-- RECORDS FOR PROCESSING follows --

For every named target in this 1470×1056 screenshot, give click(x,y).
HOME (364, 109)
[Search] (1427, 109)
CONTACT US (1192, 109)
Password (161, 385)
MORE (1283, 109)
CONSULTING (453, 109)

-- RECORDS FOR PROCESSING concluded --
-- RECORDS FOR PROCESSING follows --

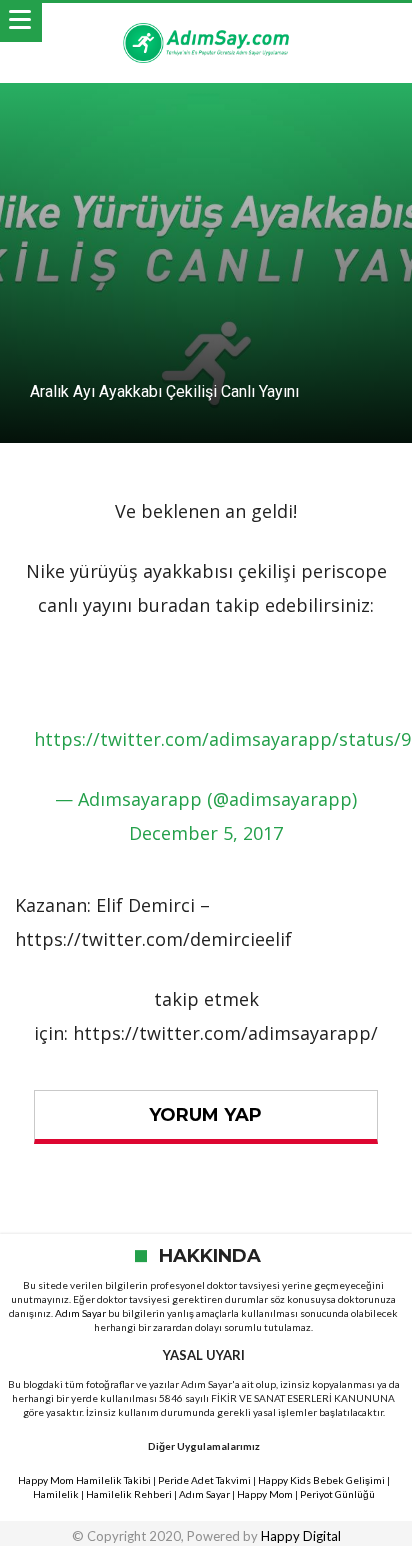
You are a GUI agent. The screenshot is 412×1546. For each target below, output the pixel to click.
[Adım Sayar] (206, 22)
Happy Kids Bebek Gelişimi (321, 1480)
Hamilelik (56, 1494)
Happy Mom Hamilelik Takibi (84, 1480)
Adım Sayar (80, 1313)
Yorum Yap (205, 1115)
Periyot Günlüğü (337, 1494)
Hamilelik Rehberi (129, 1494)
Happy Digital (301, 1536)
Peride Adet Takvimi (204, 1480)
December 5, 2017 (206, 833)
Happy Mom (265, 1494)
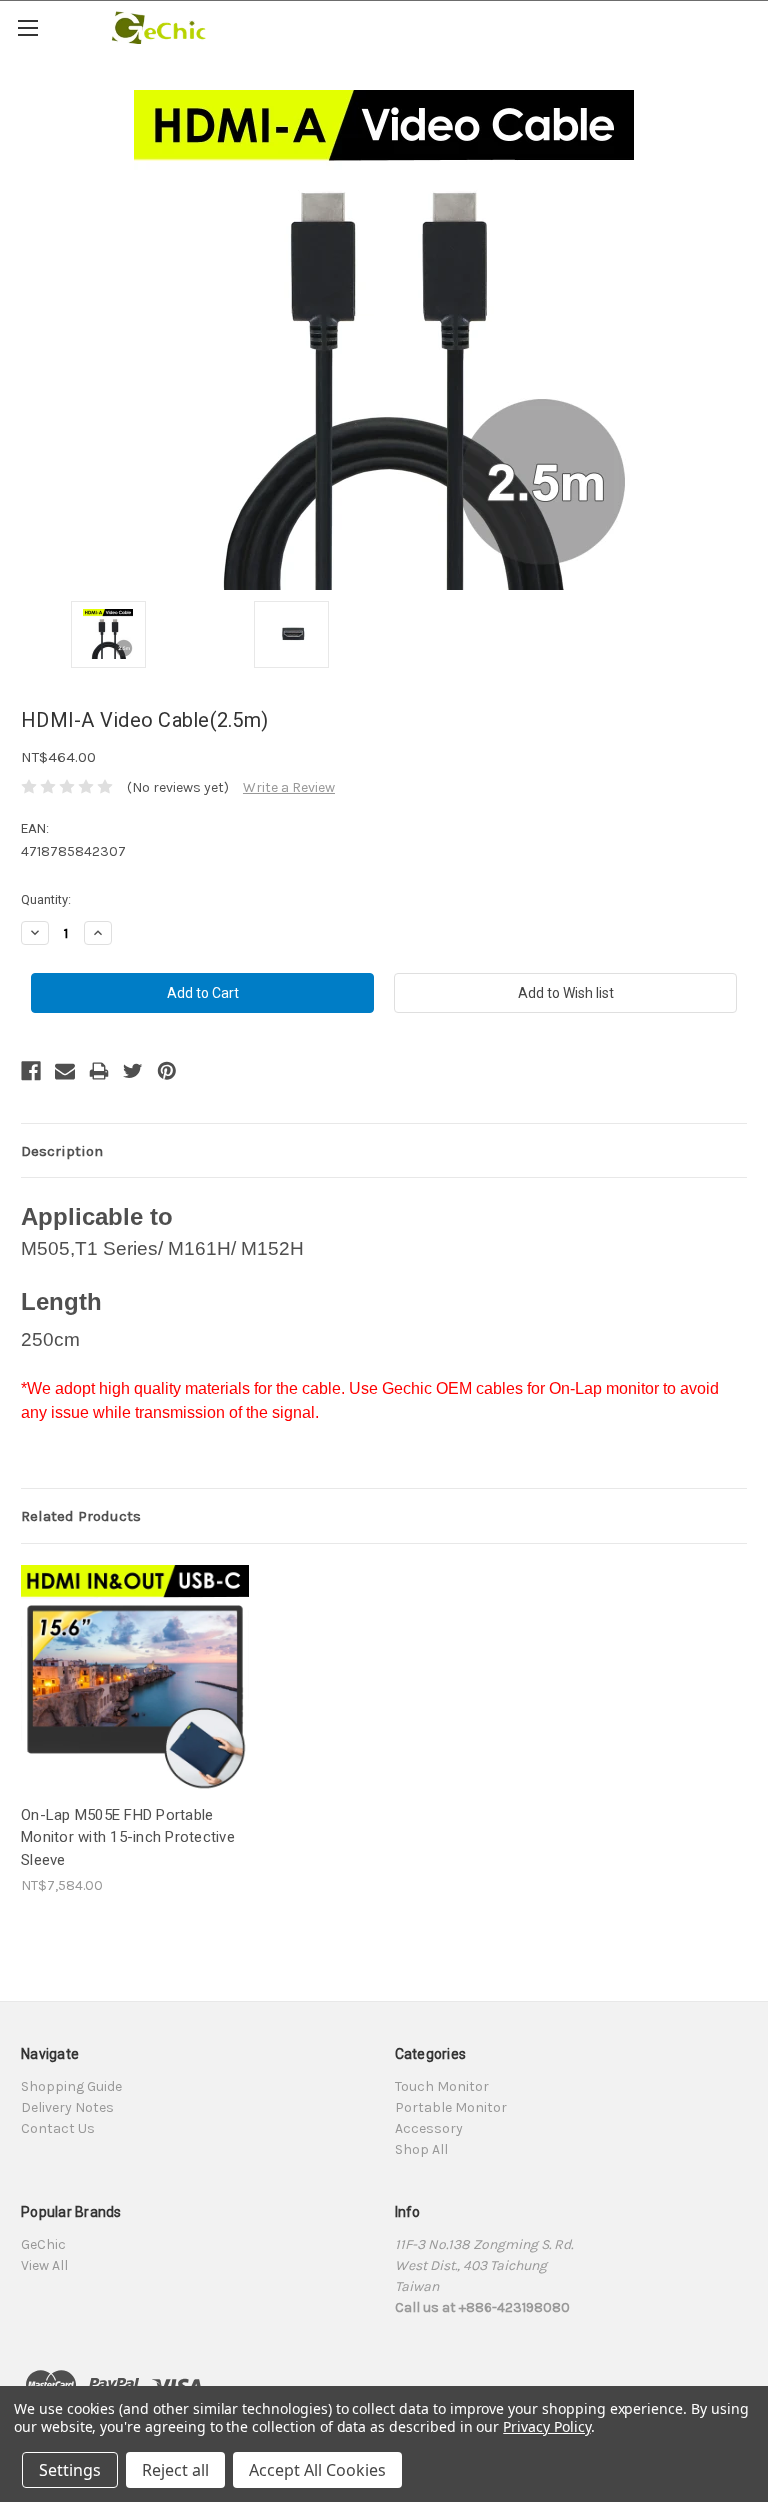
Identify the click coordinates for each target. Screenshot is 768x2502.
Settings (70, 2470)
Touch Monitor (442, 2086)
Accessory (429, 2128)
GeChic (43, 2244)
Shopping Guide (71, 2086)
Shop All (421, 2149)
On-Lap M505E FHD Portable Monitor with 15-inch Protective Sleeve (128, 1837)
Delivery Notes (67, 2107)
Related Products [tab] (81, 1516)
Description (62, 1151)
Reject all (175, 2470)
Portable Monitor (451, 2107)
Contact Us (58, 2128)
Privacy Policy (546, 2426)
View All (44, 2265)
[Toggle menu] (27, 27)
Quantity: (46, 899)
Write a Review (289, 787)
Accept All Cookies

-- RECORDS FOR PROCESSING concluded --

DIRECTIONS -> After locating the line with "For every named" in the material above, return it and each line after it exactly, ending at the line with "CONSULTING (453, 109)".

REPLY ->
For every named target in this 1470×1056 screenshot, give click(x,y).
HOME (364, 109)
[Search] (1427, 109)
CONTACT US (1192, 109)
Password (161, 385)
MORE (1283, 109)
CONSULTING (453, 109)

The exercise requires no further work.